We may earn money or products from the companies mentioned in this post.
What seems like a hundred years ago, even though it’s more like twenty, I used to work as a phlebotomist in a satellite lab. It was there, while I was supposed to be doing my job, that I stumbled on how to make my own jewelry from a catalogue of work-at-home projects I’d purchased in the mail.
Actually, I started practicing my new craft at home with the directions provided by the company, it was just that I had so much down time while working the satellite by myself, I used to literally lay out all the supplies, tools and directions, toiling away for hours at a time, teaching myself how to weave string and beads into beautiful, fringe style earrings and other pieces of jewelry. Back then my eyes were sharp and my fingers nimble, not to mention I had a lot more patience than I do these days. These were seed beads I was working with at the time, tiny little things, some of them no bigger than the head of a pin.

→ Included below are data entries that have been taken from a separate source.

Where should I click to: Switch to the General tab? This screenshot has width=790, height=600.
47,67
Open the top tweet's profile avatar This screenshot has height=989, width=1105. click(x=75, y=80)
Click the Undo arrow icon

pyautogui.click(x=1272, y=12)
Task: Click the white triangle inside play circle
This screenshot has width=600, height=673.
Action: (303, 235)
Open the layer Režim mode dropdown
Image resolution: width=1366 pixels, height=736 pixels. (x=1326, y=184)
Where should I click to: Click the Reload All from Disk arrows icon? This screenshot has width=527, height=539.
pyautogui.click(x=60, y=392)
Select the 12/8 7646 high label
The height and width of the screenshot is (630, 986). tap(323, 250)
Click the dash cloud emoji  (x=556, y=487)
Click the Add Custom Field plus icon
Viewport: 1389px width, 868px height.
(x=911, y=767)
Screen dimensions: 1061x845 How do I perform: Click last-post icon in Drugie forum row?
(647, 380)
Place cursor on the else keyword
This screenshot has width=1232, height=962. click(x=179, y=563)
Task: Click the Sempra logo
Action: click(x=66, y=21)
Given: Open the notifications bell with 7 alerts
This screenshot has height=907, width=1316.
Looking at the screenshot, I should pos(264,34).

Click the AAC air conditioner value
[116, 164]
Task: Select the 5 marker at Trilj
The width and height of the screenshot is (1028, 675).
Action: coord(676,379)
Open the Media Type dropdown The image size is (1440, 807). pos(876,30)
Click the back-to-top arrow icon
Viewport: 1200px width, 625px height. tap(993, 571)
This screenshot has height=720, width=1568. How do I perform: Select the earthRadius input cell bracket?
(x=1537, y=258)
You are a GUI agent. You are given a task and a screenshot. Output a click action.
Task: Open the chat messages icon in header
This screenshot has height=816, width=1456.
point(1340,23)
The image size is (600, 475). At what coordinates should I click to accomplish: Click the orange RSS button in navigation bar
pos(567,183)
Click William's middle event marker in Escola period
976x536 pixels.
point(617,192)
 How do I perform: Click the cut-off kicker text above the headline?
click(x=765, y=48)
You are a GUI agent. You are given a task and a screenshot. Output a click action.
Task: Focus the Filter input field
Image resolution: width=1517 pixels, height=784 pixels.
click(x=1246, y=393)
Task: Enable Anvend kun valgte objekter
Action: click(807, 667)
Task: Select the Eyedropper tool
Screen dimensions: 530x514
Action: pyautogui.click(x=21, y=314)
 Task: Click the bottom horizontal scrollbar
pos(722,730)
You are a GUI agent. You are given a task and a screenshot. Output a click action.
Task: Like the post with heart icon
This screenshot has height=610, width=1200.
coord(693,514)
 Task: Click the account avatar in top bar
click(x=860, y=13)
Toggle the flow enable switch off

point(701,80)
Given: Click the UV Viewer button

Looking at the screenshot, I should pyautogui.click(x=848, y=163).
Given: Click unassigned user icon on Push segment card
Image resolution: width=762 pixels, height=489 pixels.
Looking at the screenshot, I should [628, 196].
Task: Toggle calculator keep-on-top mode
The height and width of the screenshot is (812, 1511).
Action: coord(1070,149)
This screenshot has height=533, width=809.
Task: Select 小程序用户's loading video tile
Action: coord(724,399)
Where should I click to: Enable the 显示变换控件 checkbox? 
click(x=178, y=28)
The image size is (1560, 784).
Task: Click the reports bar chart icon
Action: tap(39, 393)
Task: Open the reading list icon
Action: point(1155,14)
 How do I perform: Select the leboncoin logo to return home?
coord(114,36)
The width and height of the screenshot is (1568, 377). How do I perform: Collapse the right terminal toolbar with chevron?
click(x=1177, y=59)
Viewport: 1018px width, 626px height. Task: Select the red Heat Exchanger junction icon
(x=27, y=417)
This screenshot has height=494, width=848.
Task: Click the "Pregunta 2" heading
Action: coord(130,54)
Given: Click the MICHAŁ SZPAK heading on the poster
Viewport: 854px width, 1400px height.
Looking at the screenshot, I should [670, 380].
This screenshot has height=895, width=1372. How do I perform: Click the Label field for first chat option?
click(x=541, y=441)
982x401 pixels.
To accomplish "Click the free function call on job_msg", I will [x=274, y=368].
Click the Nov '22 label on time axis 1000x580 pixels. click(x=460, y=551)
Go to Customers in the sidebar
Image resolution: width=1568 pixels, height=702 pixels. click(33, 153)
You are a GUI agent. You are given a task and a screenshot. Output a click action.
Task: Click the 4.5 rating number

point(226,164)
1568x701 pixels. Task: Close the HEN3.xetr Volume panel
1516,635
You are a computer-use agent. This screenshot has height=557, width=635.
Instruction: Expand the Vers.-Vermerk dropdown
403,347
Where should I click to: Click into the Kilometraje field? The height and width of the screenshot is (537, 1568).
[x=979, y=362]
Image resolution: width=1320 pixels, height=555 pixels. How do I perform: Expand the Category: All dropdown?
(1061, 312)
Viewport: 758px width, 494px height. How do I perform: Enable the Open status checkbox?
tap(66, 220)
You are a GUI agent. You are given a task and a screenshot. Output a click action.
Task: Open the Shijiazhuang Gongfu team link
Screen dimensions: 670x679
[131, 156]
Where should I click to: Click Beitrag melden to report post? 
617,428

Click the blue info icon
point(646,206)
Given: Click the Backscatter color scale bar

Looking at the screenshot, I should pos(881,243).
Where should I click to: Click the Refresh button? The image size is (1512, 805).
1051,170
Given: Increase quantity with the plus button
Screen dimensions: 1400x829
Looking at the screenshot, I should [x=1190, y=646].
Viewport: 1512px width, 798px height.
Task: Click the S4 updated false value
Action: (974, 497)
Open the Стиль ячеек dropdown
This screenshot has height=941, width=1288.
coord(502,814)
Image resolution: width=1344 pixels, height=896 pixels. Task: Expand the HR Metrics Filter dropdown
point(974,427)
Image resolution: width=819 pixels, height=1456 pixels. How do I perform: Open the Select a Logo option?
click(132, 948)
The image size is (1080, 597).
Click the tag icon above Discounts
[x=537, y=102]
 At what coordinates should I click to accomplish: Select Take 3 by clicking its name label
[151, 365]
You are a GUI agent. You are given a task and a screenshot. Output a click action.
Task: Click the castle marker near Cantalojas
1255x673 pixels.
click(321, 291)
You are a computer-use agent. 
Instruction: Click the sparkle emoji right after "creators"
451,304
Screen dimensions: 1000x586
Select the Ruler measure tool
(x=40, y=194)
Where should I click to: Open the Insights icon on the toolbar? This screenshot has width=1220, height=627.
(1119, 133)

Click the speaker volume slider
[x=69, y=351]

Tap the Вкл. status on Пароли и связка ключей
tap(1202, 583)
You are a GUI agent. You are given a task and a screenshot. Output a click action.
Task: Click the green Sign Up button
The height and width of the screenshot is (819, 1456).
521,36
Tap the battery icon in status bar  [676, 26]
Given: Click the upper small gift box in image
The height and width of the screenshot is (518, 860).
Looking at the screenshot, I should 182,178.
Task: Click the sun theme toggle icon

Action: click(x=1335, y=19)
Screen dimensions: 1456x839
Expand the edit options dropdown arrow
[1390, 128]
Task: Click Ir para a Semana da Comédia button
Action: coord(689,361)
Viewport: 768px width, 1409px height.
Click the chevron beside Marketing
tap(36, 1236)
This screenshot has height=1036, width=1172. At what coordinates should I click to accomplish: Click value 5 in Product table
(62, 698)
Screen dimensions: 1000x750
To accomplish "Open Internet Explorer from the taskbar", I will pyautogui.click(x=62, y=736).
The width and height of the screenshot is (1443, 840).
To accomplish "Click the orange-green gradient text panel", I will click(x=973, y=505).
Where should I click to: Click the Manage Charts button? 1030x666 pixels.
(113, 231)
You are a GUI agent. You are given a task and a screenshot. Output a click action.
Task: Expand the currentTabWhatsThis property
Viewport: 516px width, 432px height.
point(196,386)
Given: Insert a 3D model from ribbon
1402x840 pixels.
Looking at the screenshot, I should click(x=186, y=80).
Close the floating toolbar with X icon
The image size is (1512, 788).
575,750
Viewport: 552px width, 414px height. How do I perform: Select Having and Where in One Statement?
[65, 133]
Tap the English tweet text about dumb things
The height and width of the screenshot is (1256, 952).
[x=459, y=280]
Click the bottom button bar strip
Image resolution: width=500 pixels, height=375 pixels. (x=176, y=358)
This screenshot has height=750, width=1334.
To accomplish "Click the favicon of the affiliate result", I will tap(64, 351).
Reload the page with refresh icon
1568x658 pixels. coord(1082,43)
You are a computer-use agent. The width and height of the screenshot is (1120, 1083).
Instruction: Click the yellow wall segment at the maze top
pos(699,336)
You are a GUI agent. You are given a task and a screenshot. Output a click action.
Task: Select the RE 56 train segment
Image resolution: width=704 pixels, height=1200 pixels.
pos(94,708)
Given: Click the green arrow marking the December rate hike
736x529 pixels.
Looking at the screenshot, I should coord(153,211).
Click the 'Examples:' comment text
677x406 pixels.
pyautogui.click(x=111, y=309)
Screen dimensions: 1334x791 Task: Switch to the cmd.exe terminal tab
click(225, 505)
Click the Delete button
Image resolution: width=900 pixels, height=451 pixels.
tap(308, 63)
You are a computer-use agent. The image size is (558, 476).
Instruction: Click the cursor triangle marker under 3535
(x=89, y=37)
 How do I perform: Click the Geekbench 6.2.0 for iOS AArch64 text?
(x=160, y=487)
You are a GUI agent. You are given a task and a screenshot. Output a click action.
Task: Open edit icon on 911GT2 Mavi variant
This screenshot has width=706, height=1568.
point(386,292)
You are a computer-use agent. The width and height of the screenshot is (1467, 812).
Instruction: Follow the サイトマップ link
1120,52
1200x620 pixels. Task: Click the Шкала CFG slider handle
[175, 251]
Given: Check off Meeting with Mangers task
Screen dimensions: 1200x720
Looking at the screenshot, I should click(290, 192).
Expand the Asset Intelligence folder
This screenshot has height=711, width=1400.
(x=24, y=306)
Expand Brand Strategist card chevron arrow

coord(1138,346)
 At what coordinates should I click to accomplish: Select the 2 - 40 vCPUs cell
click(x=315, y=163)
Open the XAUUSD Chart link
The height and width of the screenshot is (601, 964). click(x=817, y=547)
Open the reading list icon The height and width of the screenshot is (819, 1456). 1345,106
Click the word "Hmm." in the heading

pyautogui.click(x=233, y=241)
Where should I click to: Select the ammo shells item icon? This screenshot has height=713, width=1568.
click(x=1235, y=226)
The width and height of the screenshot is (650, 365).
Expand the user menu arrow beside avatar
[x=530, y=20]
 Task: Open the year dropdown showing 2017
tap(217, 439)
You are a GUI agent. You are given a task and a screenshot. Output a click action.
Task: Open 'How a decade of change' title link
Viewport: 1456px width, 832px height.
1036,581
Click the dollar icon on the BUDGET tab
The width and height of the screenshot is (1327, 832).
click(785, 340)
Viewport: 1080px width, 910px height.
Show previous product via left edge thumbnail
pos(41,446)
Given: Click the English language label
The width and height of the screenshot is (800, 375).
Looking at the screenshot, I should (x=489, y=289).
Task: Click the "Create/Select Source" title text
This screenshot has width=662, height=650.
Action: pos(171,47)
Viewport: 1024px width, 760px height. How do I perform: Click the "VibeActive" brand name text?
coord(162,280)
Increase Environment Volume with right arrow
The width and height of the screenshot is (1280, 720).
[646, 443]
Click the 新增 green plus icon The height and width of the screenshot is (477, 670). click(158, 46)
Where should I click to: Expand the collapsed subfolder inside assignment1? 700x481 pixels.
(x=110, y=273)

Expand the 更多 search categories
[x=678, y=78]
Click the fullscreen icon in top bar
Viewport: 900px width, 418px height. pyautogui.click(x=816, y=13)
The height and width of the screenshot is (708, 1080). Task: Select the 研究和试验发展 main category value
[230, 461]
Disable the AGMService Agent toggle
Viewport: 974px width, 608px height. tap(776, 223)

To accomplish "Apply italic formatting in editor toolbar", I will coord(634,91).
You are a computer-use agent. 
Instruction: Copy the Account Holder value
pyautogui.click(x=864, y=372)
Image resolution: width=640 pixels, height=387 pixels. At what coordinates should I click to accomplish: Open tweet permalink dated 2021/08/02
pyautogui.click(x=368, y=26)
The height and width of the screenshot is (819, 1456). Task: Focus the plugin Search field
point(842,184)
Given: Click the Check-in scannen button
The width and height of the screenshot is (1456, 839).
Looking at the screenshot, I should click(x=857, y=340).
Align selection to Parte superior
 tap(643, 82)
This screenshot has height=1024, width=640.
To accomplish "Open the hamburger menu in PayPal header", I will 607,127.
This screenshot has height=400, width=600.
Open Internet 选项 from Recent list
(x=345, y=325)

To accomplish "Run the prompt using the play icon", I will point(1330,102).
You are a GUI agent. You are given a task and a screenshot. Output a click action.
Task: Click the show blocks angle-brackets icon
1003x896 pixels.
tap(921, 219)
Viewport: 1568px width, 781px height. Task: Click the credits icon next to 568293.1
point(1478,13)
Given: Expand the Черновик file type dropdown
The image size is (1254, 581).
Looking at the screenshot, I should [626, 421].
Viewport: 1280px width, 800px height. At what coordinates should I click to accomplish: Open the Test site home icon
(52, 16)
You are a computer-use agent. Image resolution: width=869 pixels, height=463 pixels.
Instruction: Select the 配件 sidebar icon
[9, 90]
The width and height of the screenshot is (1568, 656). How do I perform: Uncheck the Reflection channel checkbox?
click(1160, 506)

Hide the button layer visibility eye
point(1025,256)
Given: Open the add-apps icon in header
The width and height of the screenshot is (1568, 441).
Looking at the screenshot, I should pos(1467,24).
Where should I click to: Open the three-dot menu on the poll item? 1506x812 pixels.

I would lay everything out on the empty counter and work, and when a patient came in to have their blood drawn, I’d get up and go do it. That’s how slow business was back in the day and I took advantage since I got all my work done, processed and sent out in a timely manner. My supervisor didn’t mind, as long as I got my work done efficiently. I wish I could remember the name of the company that I made those first pieces for, unfortunately, it was a scam but at least, I learned a new craft and began to make and try to sell them myself. This lead to more how-to manuals and magazines and I had the bug. I couldn’t pass Michael’s or Hobby Lobby or any craft show that sold beads for that matter, without buying more. I have enough beads, buttons and tools to open my own small store, yet now I rarely have the time for making jewelry anymore.
I took the knowledge that the experience of that first company gave me and honed my craft, perfecting it over twenty years but never really getting the marketing of it down pat. Oh, I tried to sell a few pieces here and there, I placed it in craft shows and antique stores where you rent a little booth, yet no one else wanted to pay what they were worth to me. By then, there was way too much competition from the many discount jewelry stores, and honestly, my work was better than some artists but not as polished as many. I made earrings, and bracelets, rings and necklaces-I still have many of my finished pieces today. None were as special as those first ones I taught myself how to make, when I discovered I actually had a knack for stringing and weaving beads into something beautiful.
Had I really believed in myself, I might have been better at marketing, but I told myself it would take the fun out of it if I had to mass produce my stock. I gave most of my jewelry away as gifts and kept some for myself, I can still make it when I want to give someone a heartfelt gift. It turns out I was doing it more for the love of the craft than something to make a profit on. Maybe I learned something more valuable than how to make jewelry that year. I learned how precious it is to be able to make something beautiful with your own two hands, how you share that gift is up to you.